Do you remember VCRs? I realize I may have just lost half the readers …
Related: The ‘enormous possibilities’ for ChatGPT, according to Josh Bersin
They were the first way in which you could tape TV shows and watch them later. More importantly, when you watched those shows later, you could blow through the commercials. Advertisers would no longer be willing to pay for ads (we were told), which would undermine the economic model behind commercial television—and we would be doomed to watch only PBS.
That never happened—at least in part because VCRs were so difficult to program and so cumbersome that virtually no one used them for extensive recording, although their invention did create another industry: movie rentals.
That takes us to artificial intelligence—the force that we were told would revolutionize society, business and also human resources. That hasn’t happened so far, and the reason is just like what happened with VCRs.
We in HR already had the ability to build machine learning models, which could produce algorithms useful for most any predictions. Hiring was one of the biggest industries where AI was expected to hit. To develop a hiring algorithm that worked, though, you first had to have lots and lots of data—the attributes of thousands of employees and their performance—that the “machine” (really, software) could use to “learn” (really, identify patterns) from the attributes of past candidates and their job performance. Then, we could look at current candidates and assess: Do they have the attributes that in the past were associated with successful hires? Very few employers are big enough to have that data, and few have the resources to build the model if they had the data. Models built on someone else’s data might not work for your hires, and so far, vendors haven’t sold many employers on taking the plunge.

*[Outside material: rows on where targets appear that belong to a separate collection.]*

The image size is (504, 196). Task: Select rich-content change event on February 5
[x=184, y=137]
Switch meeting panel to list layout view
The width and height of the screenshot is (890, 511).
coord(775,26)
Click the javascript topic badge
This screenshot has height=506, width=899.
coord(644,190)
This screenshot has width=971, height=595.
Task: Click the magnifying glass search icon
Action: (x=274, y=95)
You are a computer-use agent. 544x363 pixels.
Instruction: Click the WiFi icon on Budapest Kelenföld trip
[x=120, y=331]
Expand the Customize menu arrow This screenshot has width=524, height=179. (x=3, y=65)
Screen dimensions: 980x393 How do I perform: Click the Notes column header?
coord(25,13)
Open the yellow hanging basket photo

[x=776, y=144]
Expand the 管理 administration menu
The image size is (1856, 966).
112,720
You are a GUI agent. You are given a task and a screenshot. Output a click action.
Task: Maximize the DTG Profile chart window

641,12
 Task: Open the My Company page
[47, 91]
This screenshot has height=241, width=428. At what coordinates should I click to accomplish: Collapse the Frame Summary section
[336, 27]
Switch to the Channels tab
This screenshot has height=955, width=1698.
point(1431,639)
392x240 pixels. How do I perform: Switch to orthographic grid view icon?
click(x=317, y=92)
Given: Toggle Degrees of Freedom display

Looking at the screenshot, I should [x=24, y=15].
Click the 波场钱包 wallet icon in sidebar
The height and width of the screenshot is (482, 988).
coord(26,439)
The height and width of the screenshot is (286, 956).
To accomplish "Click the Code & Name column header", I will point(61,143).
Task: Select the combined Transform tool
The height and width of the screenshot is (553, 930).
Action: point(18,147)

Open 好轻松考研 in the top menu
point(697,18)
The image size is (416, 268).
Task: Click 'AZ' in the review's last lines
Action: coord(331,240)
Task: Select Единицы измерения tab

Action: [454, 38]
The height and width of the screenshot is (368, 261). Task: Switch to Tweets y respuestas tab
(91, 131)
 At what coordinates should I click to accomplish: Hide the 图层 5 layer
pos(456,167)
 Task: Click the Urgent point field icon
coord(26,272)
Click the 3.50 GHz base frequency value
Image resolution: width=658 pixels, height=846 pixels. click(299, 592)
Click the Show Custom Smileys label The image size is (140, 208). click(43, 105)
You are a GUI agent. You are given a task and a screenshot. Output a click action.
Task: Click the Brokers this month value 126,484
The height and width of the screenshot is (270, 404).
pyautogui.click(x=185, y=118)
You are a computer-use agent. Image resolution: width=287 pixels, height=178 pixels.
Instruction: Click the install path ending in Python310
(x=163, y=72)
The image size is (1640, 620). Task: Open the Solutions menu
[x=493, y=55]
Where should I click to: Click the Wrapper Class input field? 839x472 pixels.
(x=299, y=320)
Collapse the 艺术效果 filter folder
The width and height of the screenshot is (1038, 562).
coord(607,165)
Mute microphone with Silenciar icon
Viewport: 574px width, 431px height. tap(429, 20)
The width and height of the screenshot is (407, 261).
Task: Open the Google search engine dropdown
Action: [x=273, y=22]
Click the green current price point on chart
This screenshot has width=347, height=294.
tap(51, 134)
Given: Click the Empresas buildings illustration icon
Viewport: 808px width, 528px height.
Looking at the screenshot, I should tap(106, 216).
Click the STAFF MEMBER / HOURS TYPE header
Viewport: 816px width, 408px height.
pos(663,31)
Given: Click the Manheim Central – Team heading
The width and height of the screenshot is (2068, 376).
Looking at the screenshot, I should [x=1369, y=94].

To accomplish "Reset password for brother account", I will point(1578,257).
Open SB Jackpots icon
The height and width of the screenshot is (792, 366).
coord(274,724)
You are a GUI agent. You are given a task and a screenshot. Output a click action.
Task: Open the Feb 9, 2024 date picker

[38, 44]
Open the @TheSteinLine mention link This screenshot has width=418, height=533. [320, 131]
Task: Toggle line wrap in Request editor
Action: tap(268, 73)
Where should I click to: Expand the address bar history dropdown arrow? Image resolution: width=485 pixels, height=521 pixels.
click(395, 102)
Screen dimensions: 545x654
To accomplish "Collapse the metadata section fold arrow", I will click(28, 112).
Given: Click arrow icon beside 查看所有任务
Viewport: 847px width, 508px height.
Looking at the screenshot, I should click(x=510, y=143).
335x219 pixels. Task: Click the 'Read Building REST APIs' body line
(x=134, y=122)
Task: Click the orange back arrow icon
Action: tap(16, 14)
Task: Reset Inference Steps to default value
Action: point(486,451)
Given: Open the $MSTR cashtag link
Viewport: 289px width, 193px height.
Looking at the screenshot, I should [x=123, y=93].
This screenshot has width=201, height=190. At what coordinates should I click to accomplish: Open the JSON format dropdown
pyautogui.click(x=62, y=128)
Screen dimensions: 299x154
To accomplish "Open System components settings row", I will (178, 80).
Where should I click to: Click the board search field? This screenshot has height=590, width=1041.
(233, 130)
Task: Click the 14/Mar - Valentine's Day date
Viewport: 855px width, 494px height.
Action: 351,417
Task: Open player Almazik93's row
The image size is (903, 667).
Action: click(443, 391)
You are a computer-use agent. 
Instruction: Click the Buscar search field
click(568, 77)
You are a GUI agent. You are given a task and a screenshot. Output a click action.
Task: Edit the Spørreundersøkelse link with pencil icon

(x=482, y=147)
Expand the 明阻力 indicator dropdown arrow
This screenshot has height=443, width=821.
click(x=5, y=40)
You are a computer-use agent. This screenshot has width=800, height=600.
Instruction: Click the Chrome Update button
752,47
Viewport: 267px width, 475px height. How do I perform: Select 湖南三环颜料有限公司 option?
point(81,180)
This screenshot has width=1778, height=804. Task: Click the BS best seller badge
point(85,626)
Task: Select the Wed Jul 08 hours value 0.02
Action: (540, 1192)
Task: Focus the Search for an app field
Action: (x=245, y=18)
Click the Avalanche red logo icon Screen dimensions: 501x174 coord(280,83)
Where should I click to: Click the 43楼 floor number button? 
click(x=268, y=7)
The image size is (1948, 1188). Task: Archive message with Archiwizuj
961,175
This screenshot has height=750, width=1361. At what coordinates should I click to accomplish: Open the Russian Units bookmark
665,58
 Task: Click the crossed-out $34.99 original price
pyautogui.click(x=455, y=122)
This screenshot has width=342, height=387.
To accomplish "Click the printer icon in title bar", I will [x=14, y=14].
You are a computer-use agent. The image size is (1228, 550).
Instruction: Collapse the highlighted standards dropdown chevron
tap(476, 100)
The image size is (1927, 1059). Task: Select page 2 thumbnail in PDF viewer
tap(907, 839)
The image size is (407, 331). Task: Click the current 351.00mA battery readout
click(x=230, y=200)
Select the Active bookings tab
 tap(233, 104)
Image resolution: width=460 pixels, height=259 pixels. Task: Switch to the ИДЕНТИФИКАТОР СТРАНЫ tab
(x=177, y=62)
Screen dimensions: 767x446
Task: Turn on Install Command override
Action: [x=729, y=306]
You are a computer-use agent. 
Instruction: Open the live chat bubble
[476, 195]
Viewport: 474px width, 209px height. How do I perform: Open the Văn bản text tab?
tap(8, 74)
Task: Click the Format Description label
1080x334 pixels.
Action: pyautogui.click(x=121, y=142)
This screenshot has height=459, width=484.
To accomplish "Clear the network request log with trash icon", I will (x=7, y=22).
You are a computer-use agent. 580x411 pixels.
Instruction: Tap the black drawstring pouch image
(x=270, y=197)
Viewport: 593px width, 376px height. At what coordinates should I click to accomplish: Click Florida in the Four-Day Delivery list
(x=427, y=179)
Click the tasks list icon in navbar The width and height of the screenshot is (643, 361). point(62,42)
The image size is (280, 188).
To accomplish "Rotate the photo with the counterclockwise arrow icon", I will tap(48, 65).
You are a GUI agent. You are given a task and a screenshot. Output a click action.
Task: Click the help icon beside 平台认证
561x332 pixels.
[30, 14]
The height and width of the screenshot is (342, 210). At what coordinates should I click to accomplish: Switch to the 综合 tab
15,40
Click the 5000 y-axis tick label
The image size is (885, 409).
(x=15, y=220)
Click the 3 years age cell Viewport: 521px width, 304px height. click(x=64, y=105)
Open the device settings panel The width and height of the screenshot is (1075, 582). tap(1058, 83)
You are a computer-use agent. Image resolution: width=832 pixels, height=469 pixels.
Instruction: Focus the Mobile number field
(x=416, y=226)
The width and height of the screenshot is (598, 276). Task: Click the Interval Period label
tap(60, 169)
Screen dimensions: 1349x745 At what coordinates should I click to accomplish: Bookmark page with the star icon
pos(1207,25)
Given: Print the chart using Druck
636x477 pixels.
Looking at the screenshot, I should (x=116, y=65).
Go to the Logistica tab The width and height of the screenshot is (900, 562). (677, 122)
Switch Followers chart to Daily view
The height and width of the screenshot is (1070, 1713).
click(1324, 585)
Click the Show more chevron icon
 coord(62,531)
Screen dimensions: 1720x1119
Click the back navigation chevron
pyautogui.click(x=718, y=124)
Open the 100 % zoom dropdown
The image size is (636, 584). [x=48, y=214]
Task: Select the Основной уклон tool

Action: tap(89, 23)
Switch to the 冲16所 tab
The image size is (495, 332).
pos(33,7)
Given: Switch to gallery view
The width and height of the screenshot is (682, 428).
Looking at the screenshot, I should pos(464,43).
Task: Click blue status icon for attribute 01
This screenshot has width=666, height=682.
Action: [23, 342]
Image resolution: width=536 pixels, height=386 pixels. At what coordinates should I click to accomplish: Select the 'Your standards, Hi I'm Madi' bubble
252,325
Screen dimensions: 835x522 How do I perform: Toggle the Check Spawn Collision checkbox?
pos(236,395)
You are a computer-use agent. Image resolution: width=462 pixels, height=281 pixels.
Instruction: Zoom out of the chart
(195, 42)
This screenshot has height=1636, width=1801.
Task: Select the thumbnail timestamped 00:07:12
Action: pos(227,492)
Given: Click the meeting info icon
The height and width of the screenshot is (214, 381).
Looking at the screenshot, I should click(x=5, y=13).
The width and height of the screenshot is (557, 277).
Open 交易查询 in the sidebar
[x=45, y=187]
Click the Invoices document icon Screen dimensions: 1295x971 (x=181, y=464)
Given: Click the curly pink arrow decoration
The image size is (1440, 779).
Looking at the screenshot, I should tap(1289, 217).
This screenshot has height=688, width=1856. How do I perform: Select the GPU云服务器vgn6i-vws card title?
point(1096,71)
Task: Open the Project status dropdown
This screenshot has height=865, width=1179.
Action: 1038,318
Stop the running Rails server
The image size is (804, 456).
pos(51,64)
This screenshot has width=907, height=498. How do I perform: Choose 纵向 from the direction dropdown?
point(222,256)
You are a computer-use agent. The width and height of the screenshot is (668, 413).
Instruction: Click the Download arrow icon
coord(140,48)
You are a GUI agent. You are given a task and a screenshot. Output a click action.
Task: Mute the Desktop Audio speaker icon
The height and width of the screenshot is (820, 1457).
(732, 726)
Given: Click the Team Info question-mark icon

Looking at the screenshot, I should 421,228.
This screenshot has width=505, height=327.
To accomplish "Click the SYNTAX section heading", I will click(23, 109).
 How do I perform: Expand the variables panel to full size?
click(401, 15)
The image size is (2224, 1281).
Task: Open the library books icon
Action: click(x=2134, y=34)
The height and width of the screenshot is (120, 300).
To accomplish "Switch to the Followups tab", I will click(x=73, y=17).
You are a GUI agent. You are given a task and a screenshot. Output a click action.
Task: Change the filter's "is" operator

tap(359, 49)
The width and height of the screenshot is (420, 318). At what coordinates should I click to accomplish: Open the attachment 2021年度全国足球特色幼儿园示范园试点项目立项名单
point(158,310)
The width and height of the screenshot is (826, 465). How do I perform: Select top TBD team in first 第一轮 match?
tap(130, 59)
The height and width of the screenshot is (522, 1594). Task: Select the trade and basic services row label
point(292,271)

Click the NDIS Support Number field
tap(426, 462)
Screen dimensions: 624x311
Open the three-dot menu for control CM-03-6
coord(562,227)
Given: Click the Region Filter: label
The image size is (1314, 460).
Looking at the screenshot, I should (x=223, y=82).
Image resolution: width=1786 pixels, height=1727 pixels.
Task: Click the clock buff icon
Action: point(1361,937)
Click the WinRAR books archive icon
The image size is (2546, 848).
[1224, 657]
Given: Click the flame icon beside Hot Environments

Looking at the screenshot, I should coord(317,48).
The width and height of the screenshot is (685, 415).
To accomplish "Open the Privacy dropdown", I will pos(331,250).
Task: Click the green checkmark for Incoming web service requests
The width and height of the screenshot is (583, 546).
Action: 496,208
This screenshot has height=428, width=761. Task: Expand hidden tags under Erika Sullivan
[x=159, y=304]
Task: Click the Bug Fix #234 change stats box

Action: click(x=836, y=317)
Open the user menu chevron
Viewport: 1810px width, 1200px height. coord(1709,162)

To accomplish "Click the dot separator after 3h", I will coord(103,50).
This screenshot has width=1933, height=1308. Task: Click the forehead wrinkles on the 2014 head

ChatGPT’s algorithms are already built, making it easier to use
And that takes us to large language models like ChatGPT and its competitors. Here’s what is different about them: It’s machine learning, but the algorithms are already built. Because they are based on written language, they work anywhere we need to use written language, which is a lot of places. Unlike the VCR, using them is super easy. Once you write them a prompt, they predict what words make sense next in sentences based on the enormous canon of the written word. They are already really good at writing poems, essays, business letters, and yes, college essays. One of my Wharton colleagues took his mid-term with ChatGPT and got a B+.
What does this mean in practice? Well for us professors, term papers are dead because these LLM packages are already as good as the average sober student. Essay tests are done as well unless we want to have them written by hand. No, there is no software that can tell reliably what was written by LLMs or by a student. So my classes stopped doing term papers and take-home essays recently.
See also: Loving ChatGPT for HR? Early adopters should move with caution
In business, cover letters, “Why do I want this job?” questions on job applications and, in fact, almost anything written can be done very competently by LLMs today. When these LLM programs are trained on specific sets of domain knowledge—such as every legal case ever written in the U.S.—they will be able to prepare specialized documents like legal briefs. I suspect this is already happening somewhere. They can prepare customized responses to questions from employees about your HR policies. They can prepare performance appraisals about individuals. You name it. It won’t be original but, as Picasso said, all art is theft: Something pretty good and likely very appropriate has been written already for almost every situation.
Most of the work in HR involves other things besides writing documents, of course, so only parts of our jobs can be automated by ChatGPT. But some jobs mainly involve writing. Consider computer programming—what we used to think of as one of the hottest and safest jobs for the future. These LLM programs can look over billions of pieces of computer code and in a second write code that will solve a programmer’s problem or complete a program where they are stuck. At a minimum, programmers will be able to get their work done much faster, and that means we will need fewer of them. We will need fewer paralegals, fewer client reps, fewer HR staff members, fewer of a lot of employees. That will not happen overnight, but it is inevitable.
As long as the change is slow enough, we might say that this is a good thing for productivity, which has been lagging terribly, especially in service and white-collar jobs, where it has barely budged in decades. Here’s the big worry, though: If you’re not writing, you’re not thinking, at least in the same way.
The reason we in academia have students write essays is not to give us something to grade; it is because doing so forces them to organize their thinking, confront the evidence and figure out what they really believe. If ChatGPT writes your proposal, you haven’t thought about it. If you get questions about a performance appraisal report written by software, it will be hard to answer them because you didn’t wrestle with what to say.
That has implications we haven’t considered.